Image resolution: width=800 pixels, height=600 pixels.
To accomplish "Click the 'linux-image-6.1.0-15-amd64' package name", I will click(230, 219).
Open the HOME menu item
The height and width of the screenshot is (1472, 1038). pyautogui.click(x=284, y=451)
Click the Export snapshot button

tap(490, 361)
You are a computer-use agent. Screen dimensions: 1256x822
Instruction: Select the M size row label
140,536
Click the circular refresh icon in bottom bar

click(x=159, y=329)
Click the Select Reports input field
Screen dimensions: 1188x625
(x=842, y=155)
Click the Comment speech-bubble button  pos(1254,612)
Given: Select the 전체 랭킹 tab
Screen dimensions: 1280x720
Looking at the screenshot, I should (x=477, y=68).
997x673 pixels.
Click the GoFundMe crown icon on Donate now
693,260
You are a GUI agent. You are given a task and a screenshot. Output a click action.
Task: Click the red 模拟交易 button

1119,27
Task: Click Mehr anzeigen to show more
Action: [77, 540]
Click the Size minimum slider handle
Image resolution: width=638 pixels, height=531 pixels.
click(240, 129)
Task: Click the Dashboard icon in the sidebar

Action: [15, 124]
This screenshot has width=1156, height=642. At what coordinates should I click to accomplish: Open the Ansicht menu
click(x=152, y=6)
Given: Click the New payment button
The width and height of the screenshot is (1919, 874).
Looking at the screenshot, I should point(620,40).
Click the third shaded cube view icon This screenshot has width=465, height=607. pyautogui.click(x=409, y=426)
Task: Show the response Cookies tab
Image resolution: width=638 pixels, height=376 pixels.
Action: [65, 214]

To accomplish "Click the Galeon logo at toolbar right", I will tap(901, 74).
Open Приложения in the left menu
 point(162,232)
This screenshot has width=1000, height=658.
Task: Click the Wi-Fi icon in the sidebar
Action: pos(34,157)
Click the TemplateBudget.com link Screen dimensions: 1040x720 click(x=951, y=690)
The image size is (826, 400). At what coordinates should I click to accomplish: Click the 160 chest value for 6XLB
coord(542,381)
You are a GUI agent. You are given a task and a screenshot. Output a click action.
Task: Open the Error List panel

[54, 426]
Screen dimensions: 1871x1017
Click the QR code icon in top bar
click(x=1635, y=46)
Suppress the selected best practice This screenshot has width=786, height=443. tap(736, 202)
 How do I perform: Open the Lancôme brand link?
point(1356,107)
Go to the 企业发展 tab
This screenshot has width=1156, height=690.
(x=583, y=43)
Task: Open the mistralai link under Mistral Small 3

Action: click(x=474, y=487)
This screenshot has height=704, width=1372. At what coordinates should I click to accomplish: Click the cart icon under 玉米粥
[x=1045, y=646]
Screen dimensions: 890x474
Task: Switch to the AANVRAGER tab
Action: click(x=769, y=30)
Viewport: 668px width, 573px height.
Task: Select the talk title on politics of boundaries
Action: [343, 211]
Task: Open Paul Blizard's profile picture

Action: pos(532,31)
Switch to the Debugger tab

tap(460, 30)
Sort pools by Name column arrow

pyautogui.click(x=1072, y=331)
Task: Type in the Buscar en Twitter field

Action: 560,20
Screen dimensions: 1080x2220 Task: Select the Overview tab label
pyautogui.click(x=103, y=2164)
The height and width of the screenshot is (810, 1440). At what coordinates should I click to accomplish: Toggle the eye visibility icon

────────

What is being asked.
Your task is to restate, word for word, only those lines above that fall between the line holding "The width and" and the line holding "Task: Show the response Cookies tab", inclusive.

The completed task.
The width and height of the screenshot is (1919, 874).
Looking at the screenshot, I should point(620,40).
Click the third shaded cube view icon This screenshot has width=465, height=607. pyautogui.click(x=409, y=426)
Task: Show the response Cookies tab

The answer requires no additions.